All of which is to say that, naturally enough, my pick for this series is maybe the plainest, blandest shot in the movie. Let me explain really quickly before I share it: this comes right after the gorgeous scene in which Salieri (F. Murray Abraham) reads through Mozart’s (Tom Hulce) folder of work-in-progress, and experiences a moment of rhapsodic joy so intense that even as an old man decades later, he still drops into a trance from the memory of how perfect the art in front of him was. That was the scene I was going to snip a still from, until I let the movie roll forward to the next scene, in which we see the curdled reverse of this artistic transport: Salieri snatches his crucifix off the wall and pitches it into a fireplace, declaring war on the God who would bless a crude monkey like Mozart with skills that Salieri can only imagine possessing. In the process, we see this:
In a film about the life and texture and attitude of 18th Century Vienna, a nearly blank wall is a weird choice for an image that defines the whole. But thematically, I can’t think of a more blunt message statement. From the title down, the movie is secretly all about Salieri’s own crisis of religious, more than about music or professional rivalry; it is the story of a man who dedicated his life to God feeling that he got the worst of the bargain, and then spending the rest of his life trapped in a living Hell where he finds out how much worse “the worst” can go.
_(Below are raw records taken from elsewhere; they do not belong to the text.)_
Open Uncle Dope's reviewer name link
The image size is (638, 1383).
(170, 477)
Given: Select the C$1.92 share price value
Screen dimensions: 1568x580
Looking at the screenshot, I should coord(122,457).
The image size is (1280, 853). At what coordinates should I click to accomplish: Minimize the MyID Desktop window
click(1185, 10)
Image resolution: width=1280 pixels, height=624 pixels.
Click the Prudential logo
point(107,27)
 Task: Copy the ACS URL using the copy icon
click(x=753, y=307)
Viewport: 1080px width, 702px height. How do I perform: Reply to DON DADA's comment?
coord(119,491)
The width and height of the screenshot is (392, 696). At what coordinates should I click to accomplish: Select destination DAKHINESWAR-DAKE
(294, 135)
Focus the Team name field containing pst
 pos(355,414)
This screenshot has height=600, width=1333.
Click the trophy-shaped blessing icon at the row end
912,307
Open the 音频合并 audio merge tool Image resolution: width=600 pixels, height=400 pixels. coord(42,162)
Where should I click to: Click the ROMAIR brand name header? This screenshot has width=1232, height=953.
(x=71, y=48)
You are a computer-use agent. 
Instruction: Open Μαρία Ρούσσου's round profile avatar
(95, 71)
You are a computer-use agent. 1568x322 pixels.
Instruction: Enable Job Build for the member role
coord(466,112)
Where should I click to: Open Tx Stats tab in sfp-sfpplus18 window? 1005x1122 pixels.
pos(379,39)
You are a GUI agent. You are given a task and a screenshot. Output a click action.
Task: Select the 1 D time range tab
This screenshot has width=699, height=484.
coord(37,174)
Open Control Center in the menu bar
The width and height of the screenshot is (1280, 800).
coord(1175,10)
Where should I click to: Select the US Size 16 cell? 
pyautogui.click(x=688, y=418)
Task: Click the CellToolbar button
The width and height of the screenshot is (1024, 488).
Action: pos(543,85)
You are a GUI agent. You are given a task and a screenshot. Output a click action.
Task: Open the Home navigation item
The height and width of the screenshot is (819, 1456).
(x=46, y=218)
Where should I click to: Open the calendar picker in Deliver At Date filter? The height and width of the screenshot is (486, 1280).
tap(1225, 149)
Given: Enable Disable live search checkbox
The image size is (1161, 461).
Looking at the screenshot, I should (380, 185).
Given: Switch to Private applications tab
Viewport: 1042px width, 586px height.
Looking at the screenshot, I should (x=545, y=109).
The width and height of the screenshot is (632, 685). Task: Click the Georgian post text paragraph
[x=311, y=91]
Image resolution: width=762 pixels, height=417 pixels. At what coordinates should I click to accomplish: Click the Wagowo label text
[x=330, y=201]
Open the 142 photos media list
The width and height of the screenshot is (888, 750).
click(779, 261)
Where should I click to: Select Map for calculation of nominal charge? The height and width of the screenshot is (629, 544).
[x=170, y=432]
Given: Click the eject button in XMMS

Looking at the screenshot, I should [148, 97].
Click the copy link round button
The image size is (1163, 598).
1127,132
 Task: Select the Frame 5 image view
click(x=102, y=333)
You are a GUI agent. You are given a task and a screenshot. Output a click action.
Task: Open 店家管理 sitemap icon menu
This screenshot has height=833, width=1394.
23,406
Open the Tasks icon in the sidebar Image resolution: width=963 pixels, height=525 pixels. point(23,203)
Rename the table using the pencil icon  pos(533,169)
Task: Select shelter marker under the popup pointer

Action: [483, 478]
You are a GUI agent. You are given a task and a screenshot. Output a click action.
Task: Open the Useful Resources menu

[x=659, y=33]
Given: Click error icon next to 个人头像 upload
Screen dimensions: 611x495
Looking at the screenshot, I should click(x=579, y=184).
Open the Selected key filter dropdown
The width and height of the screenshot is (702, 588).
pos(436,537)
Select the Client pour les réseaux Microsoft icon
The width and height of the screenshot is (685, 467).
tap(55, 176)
And so this image, which comes at the exact point that the movie and Salieri pivot. There has been no cut since we saw him rip down the crucifix, and Forman and his editors linger on the end of the shot for a few seconds, to let the clearly defined absence of that crucifix linger. It is not simply a blank wall, but a blank wall with the ghost of Salieri’s faith marked out in negative space. As visual metaphors go, that’s hardly the subtlest, but it’s immensely striking regardless – even more striking in the moment, since it quietly follows and precedes two violent, stabbing motions. And it is, to me, the perfect symbol for the movie as a whole: the tragedy of Salieri’s later life isn’t that he has lost faith, but that he remains a believer, who has willingly consigned himself to his own suffering solely as a “fuck you” to God. As he sinks into forgotten irrelevance, Salieri’s only option in life is to reflect on the shape of things he no longer has – talent, prestige, God – and to be conspicuously aware of the space they’ve left behind, to be filled in by nothing at all.